Allah’ın Kâinatta Koyduğu Sebep-Sonuç Düzeni
Allah, kâinatta meydana gelecek tüm olayları belli sebeplere bağlamıştır. Hem dünyada hem de içinde yaşanılan evrendeki her şey, Allah’ın koyduğu sebep-sonuç (kanun ve kural) ilişkilerine göre şekillenir.
Fiilî Dua: Sebeplere Sarılmak
Arzu ettiği bir şeyin olmasını isteyen kişi, onun sebeplerini de yerine getirmek zorundadır. Örneğin, çocuk sahibi olmak isteyen kişinin evlenmesi, sınavda başarılı olmak isteyen öğrencinin derslerine çalışması fiilî dua sayılır.
Kişi, Allah’tan istediği şeyin gerçekleşmesi için Allah’ın kendisine öğrettiği sebepleri ve kanunları elinden geldiği kadar yerine getirip tamamlar, sonucunu da Allah’tan bekler. Kur’ân-ı Kerîm’de bu husus şöyle ifade edilmiştir:
“İnsan için ancak çalışmasının karşılığı vardır.” (en-Necm, 53/39)
Bu âyette, insanların çalışmaları ile alacakları sonuç arasındaki ilişkiye dikkat çekilmiş ve bu çalışmanın fiilî bir dua manasına geldiğine işaret edilmiştir.
Fiilî Dua ile Sözlü Duanın Dengesi
Hayvanı hasta olan ve iyileşmesi için sadece dua eden birisine söylenen “Duana biraz da katran ilacı ekle” sözü, fiilî dua için güzel bir örnektir.

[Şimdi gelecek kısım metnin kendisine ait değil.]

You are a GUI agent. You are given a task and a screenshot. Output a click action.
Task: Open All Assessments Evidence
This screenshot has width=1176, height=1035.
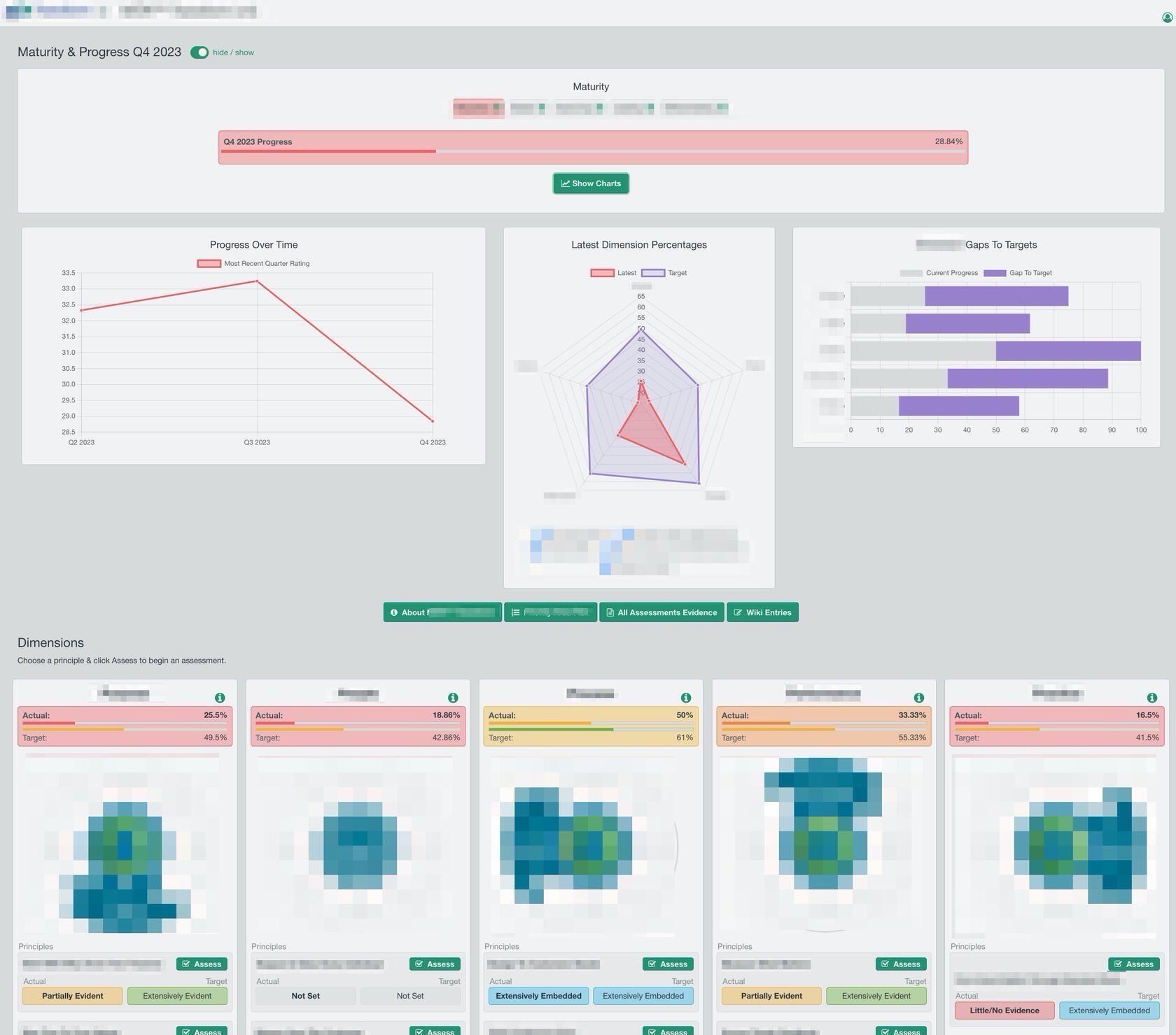point(662,612)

Bir işin gerçekleşmesi için sadece dua edip oturan insanın yapmış olduğu hareket ne kadar yanlış ise, tüm çalışmaları yapıp gerekli tedbirleri aldıktan sonra “Bu işi ben tamamladım.” diyerek sözlü dua etmeyenin yapmış olduğu davranış da o derece yanlıştır.